** Opening Material shown block **

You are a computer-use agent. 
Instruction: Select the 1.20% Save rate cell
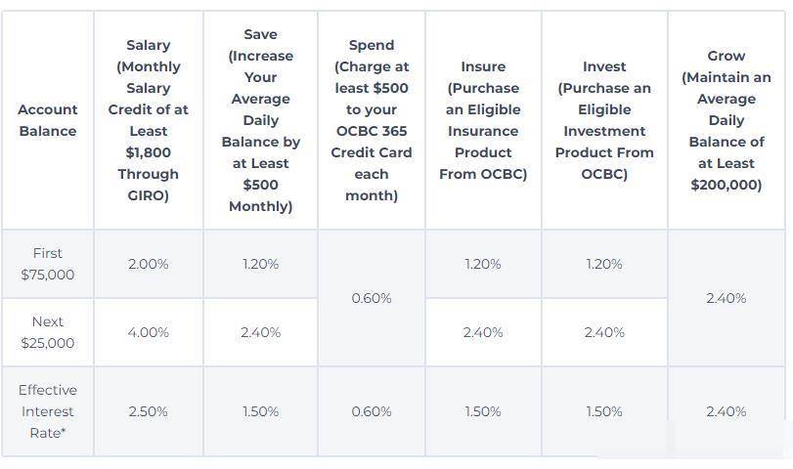tap(260, 264)
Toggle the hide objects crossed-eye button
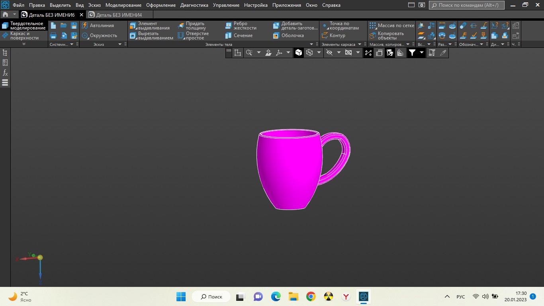The width and height of the screenshot is (544, 306). click(x=329, y=53)
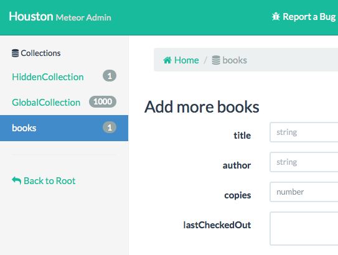
Task: Open the GlobalCollection collection
Action: 46,103
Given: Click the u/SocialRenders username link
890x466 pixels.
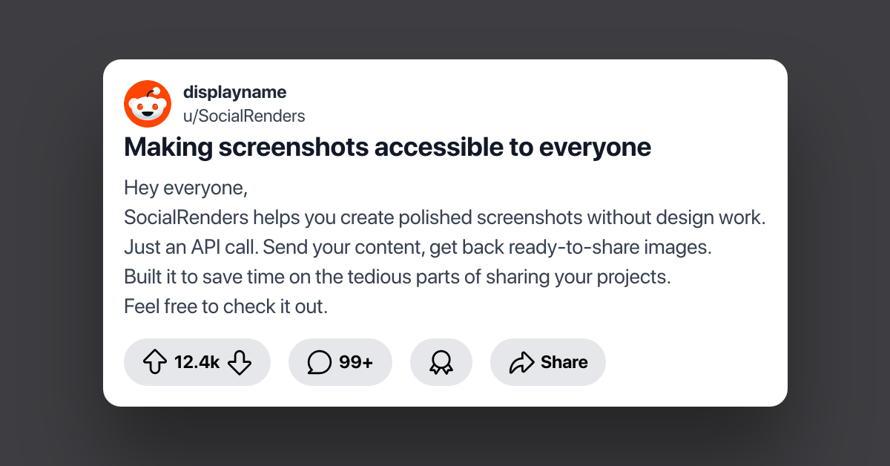Looking at the screenshot, I should pos(245,116).
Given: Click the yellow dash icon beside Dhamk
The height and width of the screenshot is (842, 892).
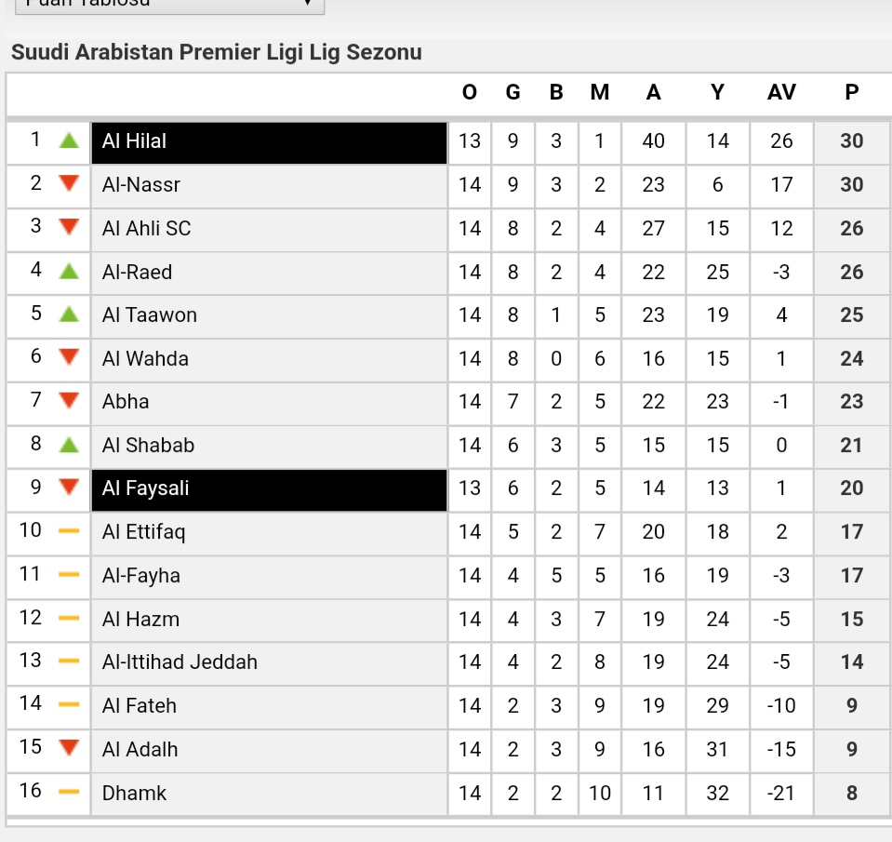Looking at the screenshot, I should click(69, 792).
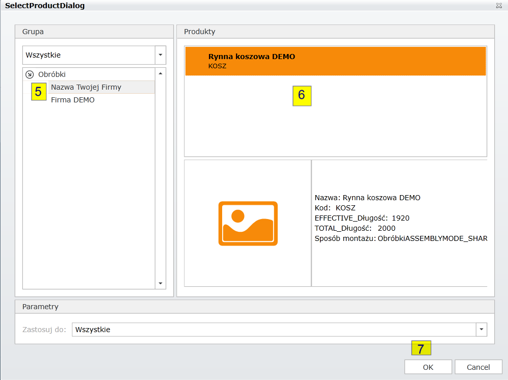Viewport: 508px width, 380px height.
Task: Click the group tree scroll up arrow
Action: (161, 73)
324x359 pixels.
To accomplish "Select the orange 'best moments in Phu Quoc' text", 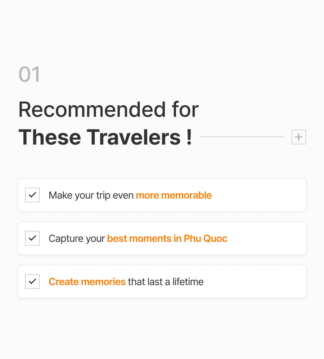I will (x=167, y=239).
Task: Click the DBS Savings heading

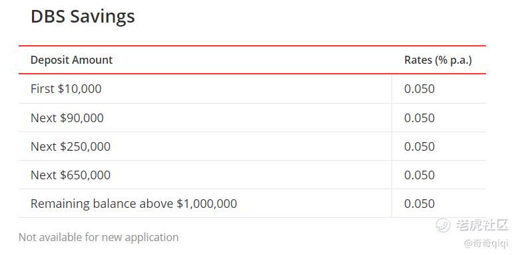Action: point(83,16)
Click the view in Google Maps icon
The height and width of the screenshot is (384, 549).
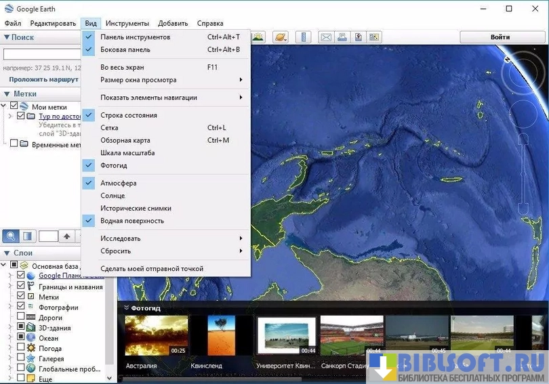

** Closing Material shown block **

Work item: A word-for-word copy of the lines from the start of the listing through the line containing "Given: Click the yellow" is the answer. Pictures stay out of it.

Solution for this task:
You are a computer-use agent. 
Instruction: Select the 1.20% Save rate cell
tap(260, 264)
Toggle the hide objects crossed-eye button
The width and height of the screenshot is (544, 306). click(x=329, y=53)
Task: Open the GlobalCollection collection
Action: 46,103
Given: Click the u/SocialRenders username link
890x466 pixels.
Looking at the screenshot, I should pos(245,116).
Given: Click the yellow dash icon beside Dhamk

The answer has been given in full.